Sortir des clichés et des préjugés
Kenneth Macpherson, auteur du texte A Negro Film Union – Why Not? dans la Negro Anthology, et réalisateur de Bordeline, défend ici l’idée que les acteurs et réalisateurs noirs doivent s’approprier le cinéma. Borderline est l'histoire, à l'époque choquante, d'un triangle amoureux interracial où une femme noire tombe amoureuse d'un homme blanc déjà marié.
"En mêlant une image expérimentale, des intrigues psychologiques et sentimentales entre des Blancs, des Noirs, des homosexuels, des lesbiennes et en dénonçant le racisme, Macpherson réalise un film d’avant-garde du point du vue esthétique, théorique et politique" explique le dossier de presse. Pourtant, dans d'autres films, l'acteur noir américain Paul Robeson (Show Boat, les Mines du Roi Salomon), durant les années 20, est parfois filmé comme une « icône noire primitive ».
Un long chemin
L'an dernier, au Festival International du Documentaire à Marseille, Richard Peña, professeur d'Études filmiques à Columbia University, et ancien directeur de la programmation des festivals du Film de New York et de la Film Society of Lincoln Center, a expliqué que l'évolution s'était faite durant les années 30 : "Les Afro-Américains faisaient des films depuis l’ère du cinéma muet, et sont parvenu à créer, dès les années 30, leur propre industrie cinématographique qui a créé et distribué des films qui dépassaient les médias dominants des blancs. Ces films, où on trouve tous les genres — de la comédie à la comédie musicale et du western jusqu’aux films de gangsters — traitent souvent des thèmes qu’Hollywood n’osait pas à l’époque aborder, tel des amours mixtes, des préjugés sociaux dans la communauté afro-américaine elle-même ou le lynchage." On pense alors à Oscar Micheaux, considéré dans les années 30 comme le réalisateur emblématique des "Race movies", cinéma de résistance à la domination hollywoodienne.

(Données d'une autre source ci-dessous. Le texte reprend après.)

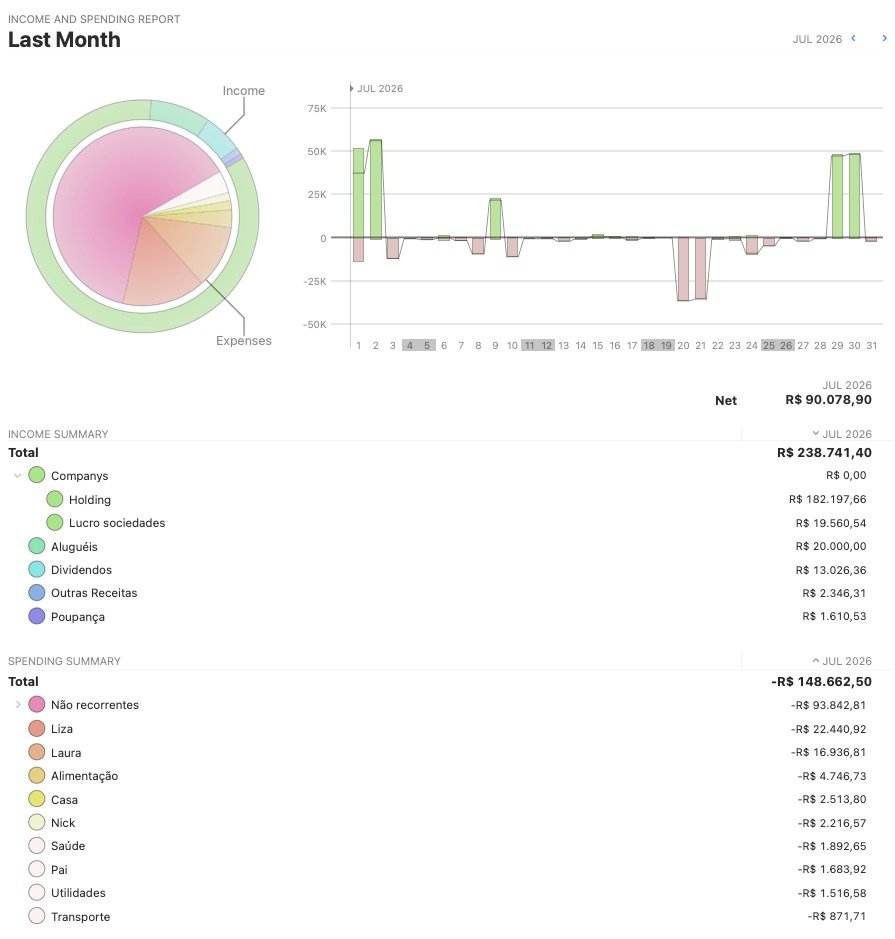The height and width of the screenshot is (939, 895).
Task: Click the Casa yellow category icon
Action: (x=37, y=799)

Si Edison a filmé dès 1895 des Antillais et en 1898 The Colored Troops Disembarking et plus tard The Ninth Negro Cavalry Watering Horses, on se souvient aussi qu'en 1903, Edwin S. Porter réalise La Case de L'Oncle Tom avec un acteur blanc maquillé en noir. Et cette anomalie sera répétée avec Le Chanteur de Jazz de Alan Crosland, premier film "parlant" de l'histoire, réalisé en 1927, où l'acteur blanc doit se maquiller en personne de couleur.
Il y a bien des exceptions : certains réalisateurs ou acteurs ont donné une image positive de la population de couleur comme William Jones Foster avec le premier film afro-américain en 1912, The Railroad Porter. Six ans plus tard, Emmett J. Scott et John W. Noble produisent The Birth of a Race (photo), réponse au film raciste Naissance d'une nation. Et en 1916, la Lincoln Motion Picture Company est fondée : tous les membres de cette société sont noirs.

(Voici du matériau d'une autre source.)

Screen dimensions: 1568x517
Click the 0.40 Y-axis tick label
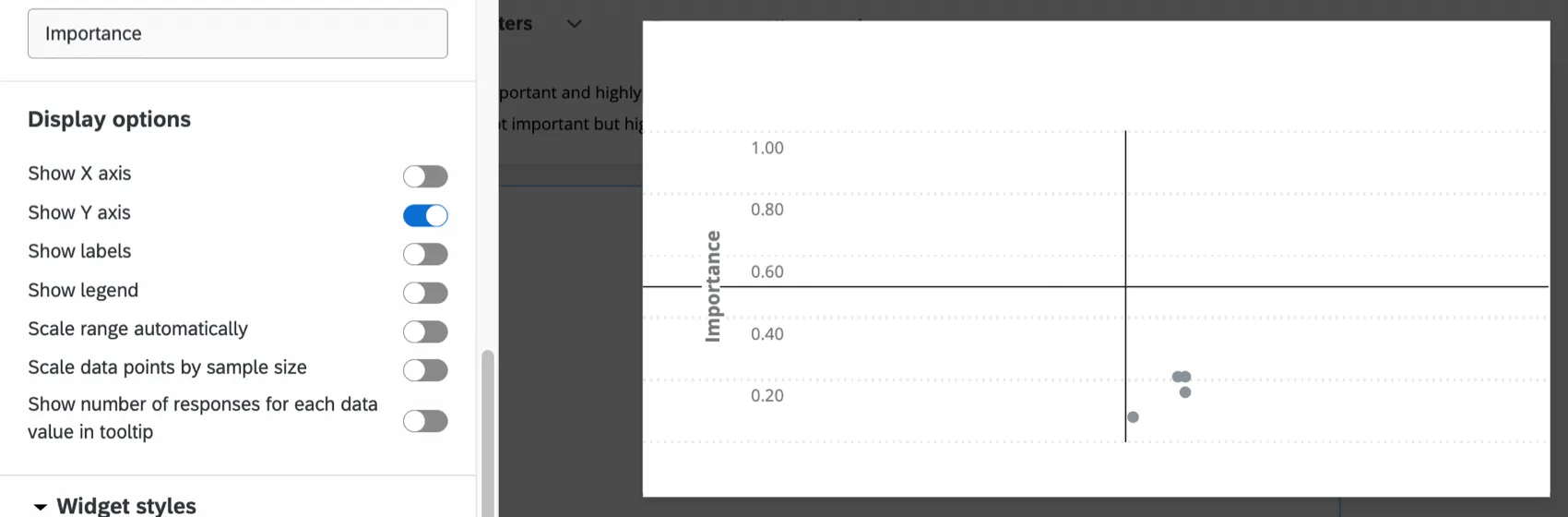point(766,333)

Il faudra attendre 1940 pour qu'Hollywood sortent les africains-américains de la marginalité. Hattie McDaniel rentre alors dans l'histoire en étant la première personne noire à remporter un Oscar pour son second rôle, très cliché, dans Autant en emporte le vent. Et la représentation du noir n'évoluera que dans les années 50/60, quand Hollywood décide de devenir un outil de propagande anti-ségrégationniste avec des films comme Du silence et des ombres ou La chaîne avec Sidney Poitier, première star noire traitée d'égal à égal avec ses collègues wasp.